I recently read about an assistant professor at St. Mary’s College outside South Bend, Indiana. He used to live in the Pilsen area of Chicago at the time University Village was undergoing development. Feeling a loss of history and community, he asked for old family photos and learned there weren’t many. Being an artist, he set about to recreate the community he wanted to remember.
Ian Weaver created Black Bottom, an imaginary Chicago neighborhood adjacent to Maxwell Street by drawing maps for its streets, documents for its residents and also creating quilts and other faux artifacts.
“I wanted to create this heroic history that might have been,” he said. “I think of it as a nostalgic wish fulfillment — one with a foot in reality.”
Alternate histories and parallel universes present us with familiar worlds where the details are unfamiliar.
It’s not a new idea. In 1931, a popular history book titled If It Had Happened Otherwise asked scores of historians to imagine the fictitious outcomes of actual events. Winston Churchill was a contributor. He pictured what would have happened if the Confederacy had won the Civil War. Science fiction writers do this all the time – envisioning what a different world we might have lived in if world events had played out differently. What if Hitler had been accepted to art school or Oswald missed JFK.
At its most benign, alternative histories are stories about roads not taken: The lovers in “La La Land” head off on a different path, their future happy and romantic. Then again, if you look at the 2016 presidential election, it sure looks like our everyday world consists of two alternate universes. We seem to live in two side-by-side universes that see things in very different ways.
I hear that classic alternative-universe fiction has made a revival since the election — books like The Man in the High Castle by Philip K. Dick and Sinclair Lewis’ It Can’t Happen Here are flying off the digital shelves over at Amazon. In Dick’s tale, the Nazis won the Second World War and America is an occupied nation, divided between the Japanese on the West and the Nazis on the East. There’s a current series being adapted with more up-to-date themes. It shows an America where people are willing to sell out their neighbors for a promise of security.
The thing that strikes me about this is that viewing who in the current scheme of thing plays what role really depends on which America you live in. We as a national community are more separated by basic ideas that we were in the past. We lack certain common beliefs. Some of us think it’s okay to kidnap and torture mentally disabled men, while others believe it’s okay to murder babies in the womb. On the other hand, there are those who think it’s okay to force other countries to live by our ideals or to force our neighbors to “do things our way” without even exploring what makes “our way” the right way for our neighbor.
Sinclair Lewis wrote It Can’t Happen Here in 1935 when many social commentators saw the New Deal as a mixed blessing for poor Americans. (What? You didn’t know that. Go read some history. No, seriously. This blog post will be here when you come back to continue this discussion.)

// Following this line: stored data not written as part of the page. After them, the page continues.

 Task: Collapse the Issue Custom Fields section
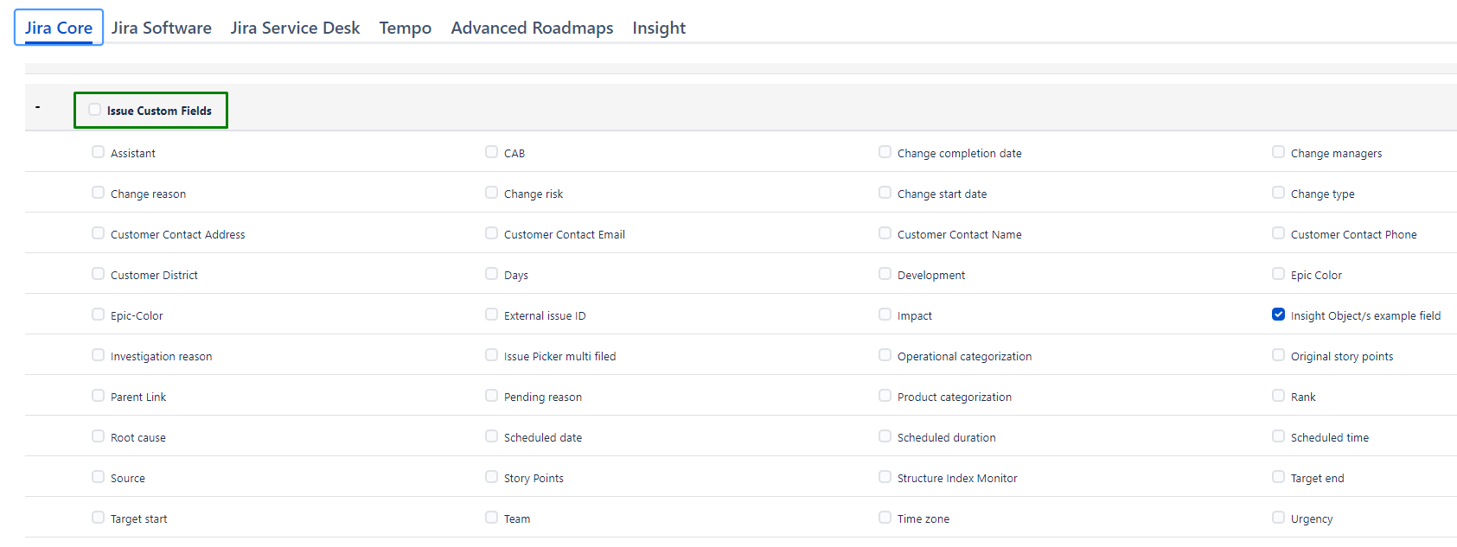pos(37,107)
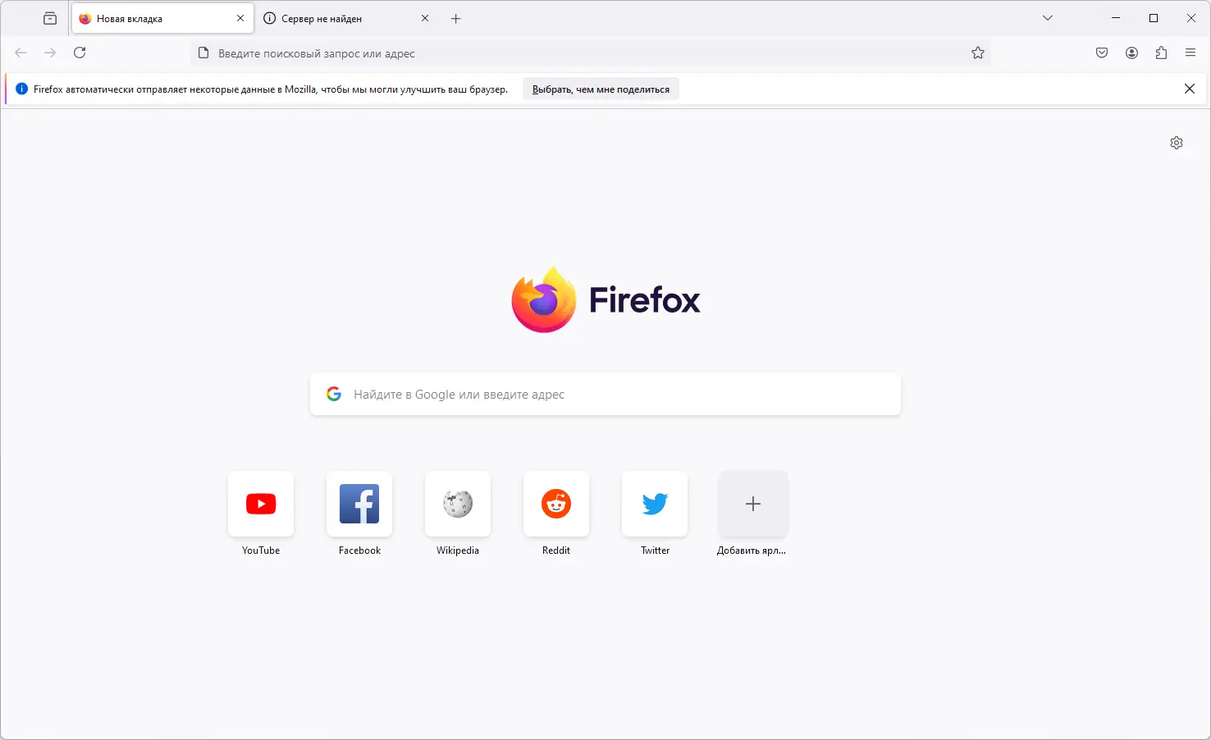
Task: Open the Firefox application menu
Action: tap(1190, 53)
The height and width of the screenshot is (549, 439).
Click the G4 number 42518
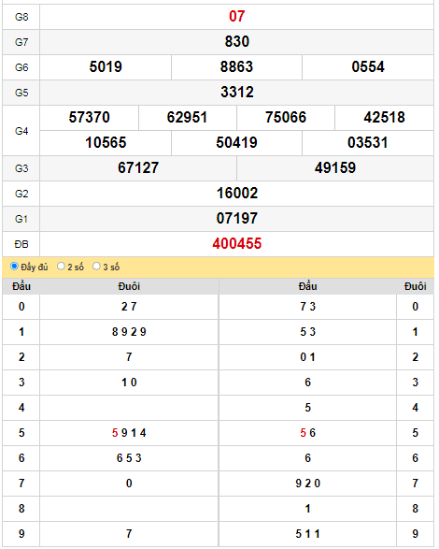click(x=384, y=117)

Lewis watched as fascism took over Europe and he worried that the United States might turn to dictatorship. His book features a crass, plain-spoken East Coast businessman who wraps totalitarianism in the flag, demonizes his enemies, and then defeats Roosevelt for the presidency. Congress, bashed by the president and the people alike, doesn’t respond quickly as the President declares war on Mexico. The hero, a complacent Vermont liberal, flees to Canada, but (inexplicably) attends a campaign rally for the erstwhile president-to-be. The violent, race-baiting rhetoric startles him.
Lewis always wrote about the uncomfortable truths of American society. He admired American ideals, but he didn’t like the people of America very much, considering them greedy and ignorant. He was a “blue zone” liberal living in his own bubble, certain that the unwashed masses would destroy the country if allowed to have a voice. You can find the alternative to his vision in The Hunger Games, where the educated elites of the Capital have silenced the unwashed masses to solidify their own power.
When history is a matter of opinion, your version of reality is as good as any other. There’s danger in that sort of belief. But there’s also freedom. Sometimes when we go back to look at history, we find that we’ve been sold a bill of goods by the teachers and the shapers of public opinion. George Washington never chopped down a cherry tree. The US didn’t need to get into the FDR was not as beloved as his biographers made him out to be. Hillary Clinton wasn’t the peace-nic she wanted us to believe. The economy did not heal under Barack Obama’s massive spending. And we don’t know that Donald Trump is a modern-day Hitler. Some of us may suspect it, but that’s not the same thing as having actual evidence.
I am officially a scoffer of multiverses. While I can easily see how a change in a certain point in history could make massive changes to the world as we know it now, I don’t believe that is reality. History is linear. A road not taken cannot be returned to. The concept that everything that ever happened — every chance taken, and avoided — exists somewhere, alongside every other possibility is science fiction and fiction isn’t real. Scientists don’t actually embrace the multiverse theory although some historians do. That might be reasonable. You can’t read certain documents and not wonder … what would have happened if George Washington’s letter to Alexander Hamilton had been intercepted before the ratification of the US Constitution? How would the world or at least the United States be different?